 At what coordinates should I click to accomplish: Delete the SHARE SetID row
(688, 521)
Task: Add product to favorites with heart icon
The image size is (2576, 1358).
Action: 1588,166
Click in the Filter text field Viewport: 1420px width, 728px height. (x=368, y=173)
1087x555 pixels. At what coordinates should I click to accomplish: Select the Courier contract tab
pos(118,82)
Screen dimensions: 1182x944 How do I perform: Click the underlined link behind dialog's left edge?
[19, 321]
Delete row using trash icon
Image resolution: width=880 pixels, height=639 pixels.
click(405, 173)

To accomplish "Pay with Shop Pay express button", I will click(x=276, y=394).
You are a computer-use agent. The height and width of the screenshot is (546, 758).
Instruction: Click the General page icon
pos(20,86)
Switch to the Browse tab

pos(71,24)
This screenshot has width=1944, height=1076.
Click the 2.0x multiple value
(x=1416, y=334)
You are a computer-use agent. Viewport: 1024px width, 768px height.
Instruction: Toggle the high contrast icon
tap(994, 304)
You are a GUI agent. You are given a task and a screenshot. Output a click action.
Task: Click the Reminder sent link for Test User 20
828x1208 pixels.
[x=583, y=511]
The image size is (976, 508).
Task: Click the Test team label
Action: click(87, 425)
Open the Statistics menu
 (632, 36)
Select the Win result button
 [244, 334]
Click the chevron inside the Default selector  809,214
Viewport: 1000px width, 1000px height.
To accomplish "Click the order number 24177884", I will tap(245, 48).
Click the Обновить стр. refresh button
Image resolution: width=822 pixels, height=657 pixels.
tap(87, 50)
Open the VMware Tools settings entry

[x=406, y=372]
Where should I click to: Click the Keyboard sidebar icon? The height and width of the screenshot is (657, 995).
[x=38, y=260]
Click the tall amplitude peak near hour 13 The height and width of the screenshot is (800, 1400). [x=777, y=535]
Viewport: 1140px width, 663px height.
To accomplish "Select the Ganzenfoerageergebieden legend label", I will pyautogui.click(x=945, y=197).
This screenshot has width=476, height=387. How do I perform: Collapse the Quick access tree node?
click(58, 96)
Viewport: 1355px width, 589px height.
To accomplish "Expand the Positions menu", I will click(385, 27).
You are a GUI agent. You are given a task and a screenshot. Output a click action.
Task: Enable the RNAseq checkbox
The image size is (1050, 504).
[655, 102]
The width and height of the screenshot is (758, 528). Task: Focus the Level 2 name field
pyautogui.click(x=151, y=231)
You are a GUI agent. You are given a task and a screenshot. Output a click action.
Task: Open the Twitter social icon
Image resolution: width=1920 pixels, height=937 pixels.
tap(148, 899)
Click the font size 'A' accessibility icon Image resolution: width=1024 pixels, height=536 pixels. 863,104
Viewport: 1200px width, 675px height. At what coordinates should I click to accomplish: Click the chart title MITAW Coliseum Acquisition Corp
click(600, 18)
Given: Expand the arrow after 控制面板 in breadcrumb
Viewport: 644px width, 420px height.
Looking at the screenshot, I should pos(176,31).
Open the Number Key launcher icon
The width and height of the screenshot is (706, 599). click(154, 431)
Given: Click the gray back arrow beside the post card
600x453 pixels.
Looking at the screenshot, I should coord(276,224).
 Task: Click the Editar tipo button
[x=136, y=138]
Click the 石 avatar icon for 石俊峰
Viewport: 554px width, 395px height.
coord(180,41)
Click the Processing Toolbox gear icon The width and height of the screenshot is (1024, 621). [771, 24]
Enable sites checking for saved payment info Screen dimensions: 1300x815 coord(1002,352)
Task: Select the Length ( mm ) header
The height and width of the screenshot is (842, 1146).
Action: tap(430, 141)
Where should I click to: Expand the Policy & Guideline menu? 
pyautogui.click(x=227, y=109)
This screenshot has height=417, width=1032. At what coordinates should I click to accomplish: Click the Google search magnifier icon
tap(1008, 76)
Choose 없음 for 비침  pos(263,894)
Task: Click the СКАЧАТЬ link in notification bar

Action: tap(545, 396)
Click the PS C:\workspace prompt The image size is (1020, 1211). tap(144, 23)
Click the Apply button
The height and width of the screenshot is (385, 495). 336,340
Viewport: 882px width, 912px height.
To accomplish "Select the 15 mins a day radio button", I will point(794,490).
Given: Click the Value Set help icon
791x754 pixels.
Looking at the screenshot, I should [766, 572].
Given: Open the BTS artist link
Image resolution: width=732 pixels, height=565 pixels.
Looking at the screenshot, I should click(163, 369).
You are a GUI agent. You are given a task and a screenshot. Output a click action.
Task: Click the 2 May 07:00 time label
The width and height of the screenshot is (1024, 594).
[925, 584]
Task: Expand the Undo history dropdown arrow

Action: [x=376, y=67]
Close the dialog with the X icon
....
» THE TASK
Exact output of every entry is required.

» SOLUTION TO THIS TASK
 At what coordinates should I click to accomplish: Delete the SHARE SetID row
(688, 521)
Task: Add product to favorites with heart icon
The image size is (2576, 1358).
Action: 1588,166
Click in the Filter text field Viewport: 1420px width, 728px height. (x=368, y=173)
1087x555 pixels. At what coordinates should I click to accomplish: Select the Courier contract tab
pos(118,82)
Screen dimensions: 1182x944 How do I perform: Click the underlined link behind dialog's left edge?
[19, 321]
Delete row using trash icon
Image resolution: width=880 pixels, height=639 pixels.
click(405, 173)

To accomplish "Pay with Shop Pay express button", I will click(x=276, y=394).
You are a computer-use agent. The height and width of the screenshot is (546, 758).
Instruction: Click the General page icon
pos(20,86)
Switch to the Browse tab

pos(71,24)
This screenshot has width=1944, height=1076.
Click the 2.0x multiple value
(x=1416, y=334)
You are a computer-use agent. Viewport: 1024px width, 768px height.
Instruction: Toggle the high contrast icon
tap(994, 304)
You are a GUI agent. You are given a task and a screenshot. Output a click action.
Task: Click the Reminder sent link for Test User 20
828x1208 pixels.
[x=583, y=511]
The image size is (976, 508).
Task: Click the Test team label
Action: click(87, 425)
Open the Statistics menu
 (632, 36)
Select the Win result button
 [244, 334]
Click the chevron inside the Default selector  809,214
Viewport: 1000px width, 1000px height.
To accomplish "Click the order number 24177884", I will tap(245, 48).
Click the Обновить стр. refresh button
Image resolution: width=822 pixels, height=657 pixels.
tap(87, 50)
Open the VMware Tools settings entry

[x=406, y=372]
Where should I click to: Click the Keyboard sidebar icon? The height and width of the screenshot is (657, 995).
[x=38, y=260]
Click the tall amplitude peak near hour 13 The height and width of the screenshot is (800, 1400). [x=777, y=535]
Viewport: 1140px width, 663px height.
To accomplish "Select the Ganzenfoerageergebieden legend label", I will pyautogui.click(x=945, y=197).
This screenshot has width=476, height=387. How do I perform: Collapse the Quick access tree node?
click(58, 96)
Viewport: 1355px width, 589px height.
To accomplish "Expand the Positions menu", I will click(385, 27).
You are a GUI agent. You are given a task and a screenshot. Output a click action.
Task: Enable the RNAseq checkbox
The image size is (1050, 504).
[655, 102]
The width and height of the screenshot is (758, 528). Task: Focus the Level 2 name field
pyautogui.click(x=151, y=231)
You are a GUI agent. You are given a task and a screenshot. Output a click action.
Task: Open the Twitter social icon
Image resolution: width=1920 pixels, height=937 pixels.
tap(148, 899)
Click the font size 'A' accessibility icon Image resolution: width=1024 pixels, height=536 pixels. 863,104
Viewport: 1200px width, 675px height. At what coordinates should I click to accomplish: Click the chart title MITAW Coliseum Acquisition Corp
click(600, 18)
Given: Expand the arrow after 控制面板 in breadcrumb
Viewport: 644px width, 420px height.
Looking at the screenshot, I should pos(176,31).
Open the Number Key launcher icon
The width and height of the screenshot is (706, 599). click(154, 431)
Given: Click the gray back arrow beside the post card
600x453 pixels.
Looking at the screenshot, I should coord(276,224).
 Task: Click the Editar tipo button
[x=136, y=138]
Click the 石 avatar icon for 石俊峰
Viewport: 554px width, 395px height.
coord(180,41)
Click the Processing Toolbox gear icon The width and height of the screenshot is (1024, 621). [771, 24]
Enable sites checking for saved payment info Screen dimensions: 1300x815 coord(1002,352)
Task: Select the Length ( mm ) header
The height and width of the screenshot is (842, 1146).
Action: tap(430, 141)
Where should I click to: Expand the Policy & Guideline menu? 
pyautogui.click(x=227, y=109)
This screenshot has height=417, width=1032. At what coordinates should I click to accomplish: Click the Google search magnifier icon
tap(1008, 76)
Choose 없음 for 비침  pos(263,894)
Task: Click the СКАЧАТЬ link in notification bar

Action: tap(545, 396)
Click the PS C:\workspace prompt The image size is (1020, 1211). tap(144, 23)
Click the Apply button
The height and width of the screenshot is (385, 495). 336,340
Viewport: 882px width, 912px height.
To accomplish "Select the 15 mins a day radio button", I will point(794,490).
Given: Click the Value Set help icon
791x754 pixels.
Looking at the screenshot, I should [766, 572].
Given: Open the BTS artist link
Image resolution: width=732 pixels, height=565 pixels.
Looking at the screenshot, I should click(163, 369).
You are a GUI agent. You are given a task and a screenshot. Output a click action.
Task: Click the 2 May 07:00 time label
The width and height of the screenshot is (1024, 594).
[925, 584]
Task: Expand the Undo history dropdown arrow

Action: [x=376, y=67]
Close the dialog with the X icon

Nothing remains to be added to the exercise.